En résumé l'IA, dans la direction qu'elle prend, c'est bien pire, selon moi, que l'IAO.
Cela ne veut pas du tout dire que je sois un fan de l'IAO (ce qui est le cas de Paul Jorion -cf. éventuellement son blog où il parle essentiellement de ça !-).
Pour moi la différence entre lN et INAO se voit très bien en architecture, par analogie avec la différence entre Conception humaine et CAO et entre Dessin humain et DAO.
Depuis maintenant plus d'une décennie il y a eu une série de dialogues entre Philippe Grasset et Jean-Paul Baquiast*, en particulier https://www.dedefensa.org/article/dialogues-3-a-propos-du-grain-de-sable-divin par PhG et sa réponse par JPB https://www.dedefensa.org/article/dialogues-4-lindividu-dans-lhistoire à propos de la différence entre l'architecture de nos cathédrales conçues sans l'aide de l'ordinateur et celles des tours de Doubaï, conçues (CAO) et dessinées (DAO) avec.
Pour revenir au sujet initial, pour moi, sans hésitation Doubaï est à Reims ce que le JSF est au P-51.
[ Jadis, sur la planche à dessin, les courbes étaient dessinées à l'aide d'une réglette souple en poirier.
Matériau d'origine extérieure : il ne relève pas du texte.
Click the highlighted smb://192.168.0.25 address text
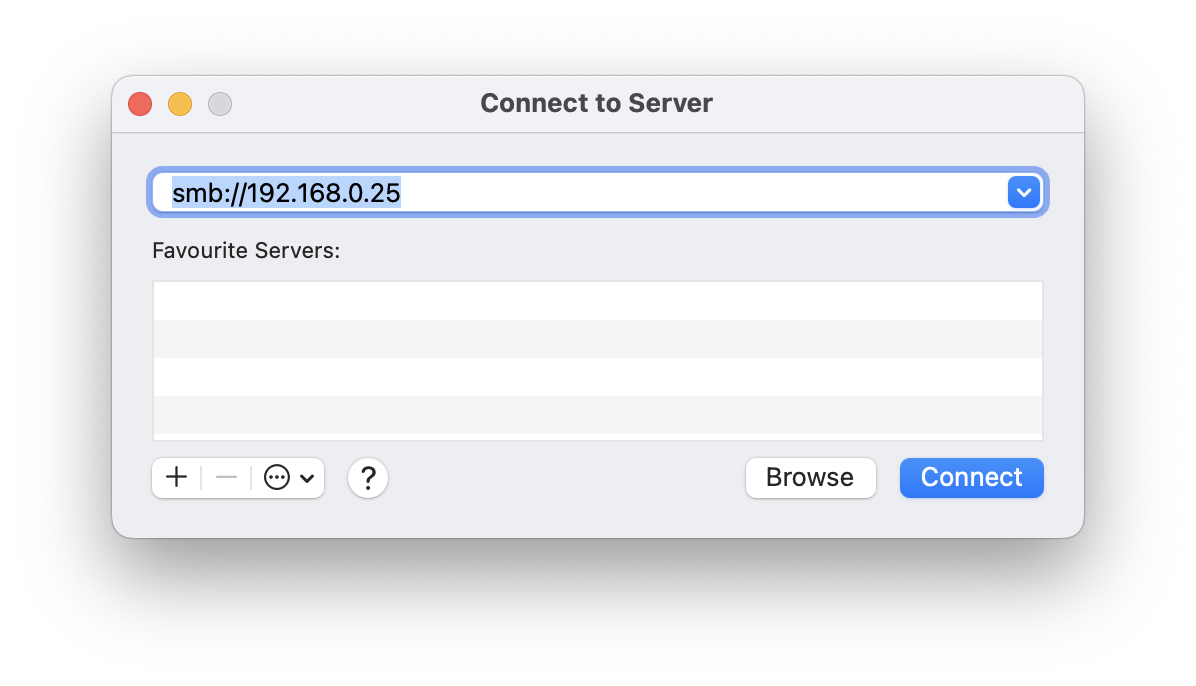 tap(286, 192)
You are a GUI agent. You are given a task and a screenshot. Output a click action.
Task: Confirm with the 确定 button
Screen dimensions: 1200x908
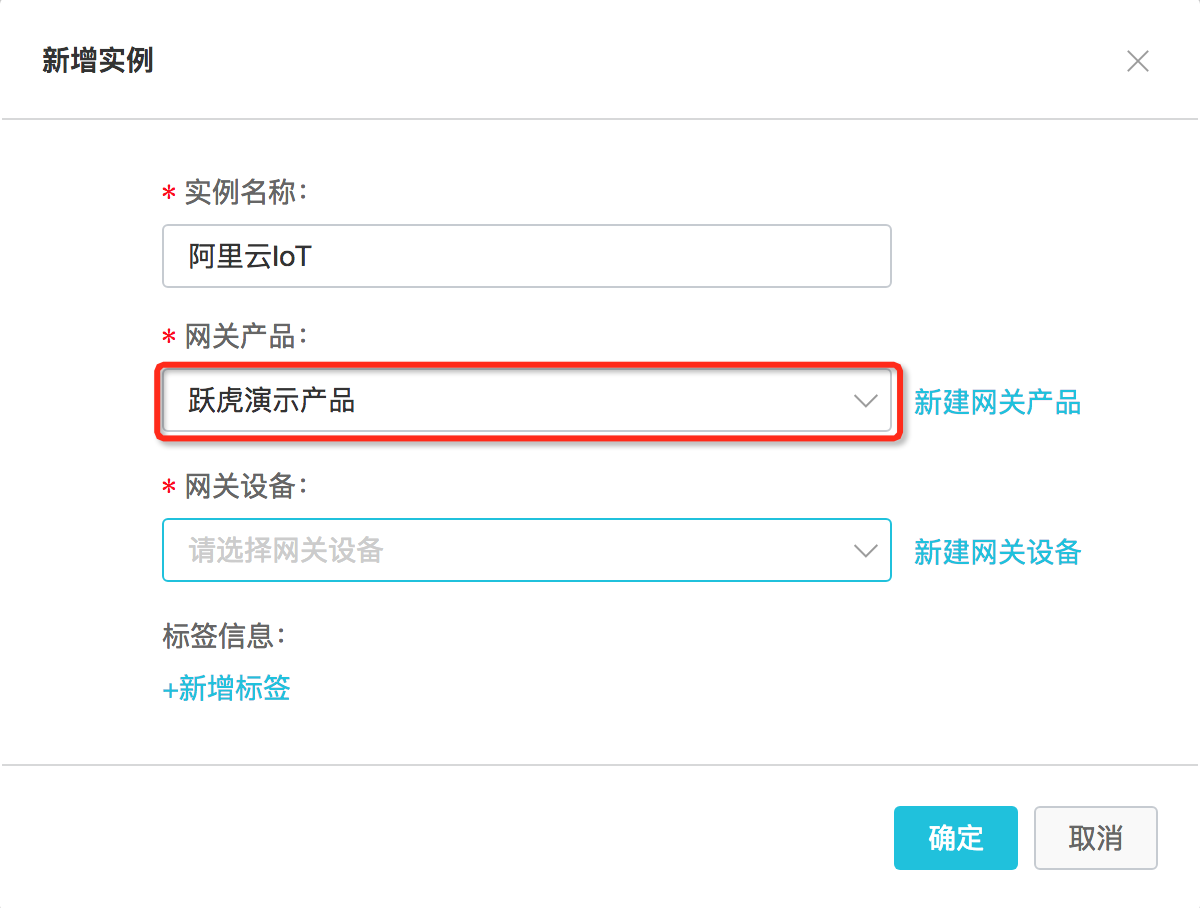pyautogui.click(x=955, y=838)
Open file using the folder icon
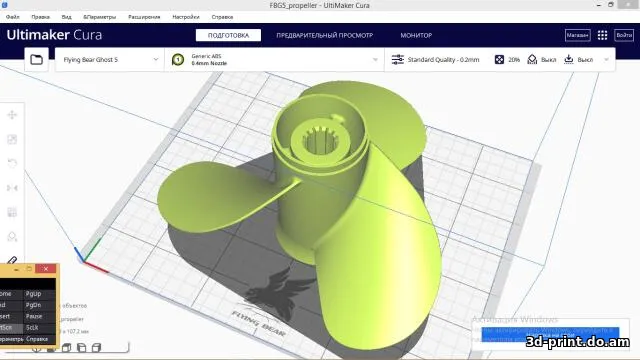The width and height of the screenshot is (640, 360). 36,60
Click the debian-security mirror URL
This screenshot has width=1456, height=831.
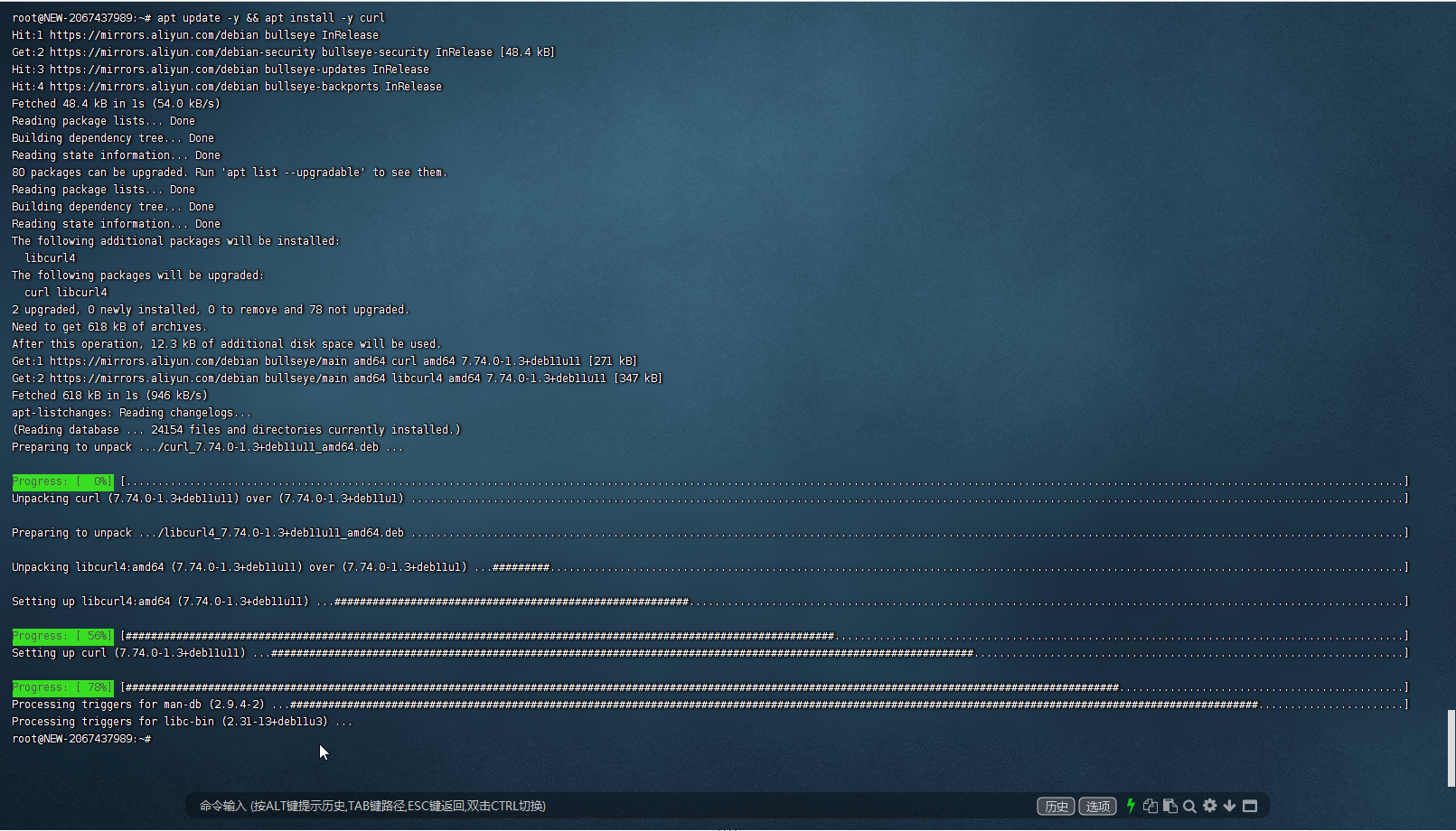(182, 52)
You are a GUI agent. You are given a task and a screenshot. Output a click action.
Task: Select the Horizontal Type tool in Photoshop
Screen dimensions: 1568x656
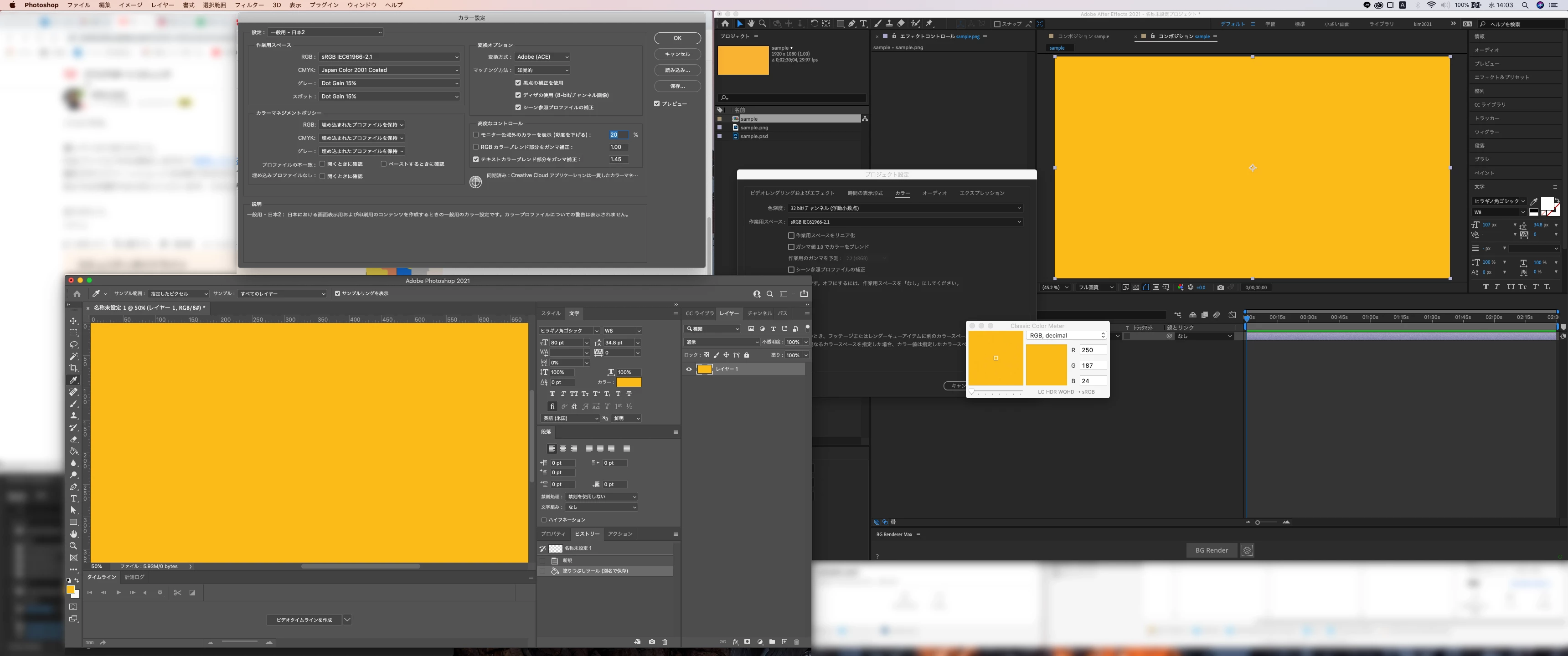[x=74, y=498]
Après la WW2 on a vu apparaître les réglettes en plastique souple, puis avec l'arrivée des ordinateurs on a vu arriver les logiciels traçant automatiquement une courbe astreinte à passer par un nombre donné de points. Je pense qu'un véritable artiste dessinateur 2D -pas moi!- est capable de déterminer au premier regard comment a été tracée la courbe effectivement dessinée (main levée, poirier, plastique, DAO). J'ai eu la même impression à Budapest où, coup sur coup, je suis allé au théâtre XIXème et à l'auditorium ultra-moderne signé Siemens. Résultat : acoustique exécrable dans le Siemens (pour que je m'en aperçoive, il faut que ce soit grave!). ]
Remarque. L'imbécillité peut être elle aussi être assistée par ordinateur ; et dissimuler son imbécillité derrière l'intelligence de "son" ordinateur, c'est peut-être là un jeu qui risque de devenir à la mode.
* : "Ancien élève de l'ENA (promotion Albert-Camus, 1960-1962), diplômé d'études supérieures en droit public et en économie politique, Jean-Paul Baquiast a consacré sa carrière de haut fonctionnaire aux technologies de l'information et de la communication dont il a été l'un des pionniers au sein de l'administration française." (Wikipédia). Un fonctionnaire n'est pas un fonctionneur.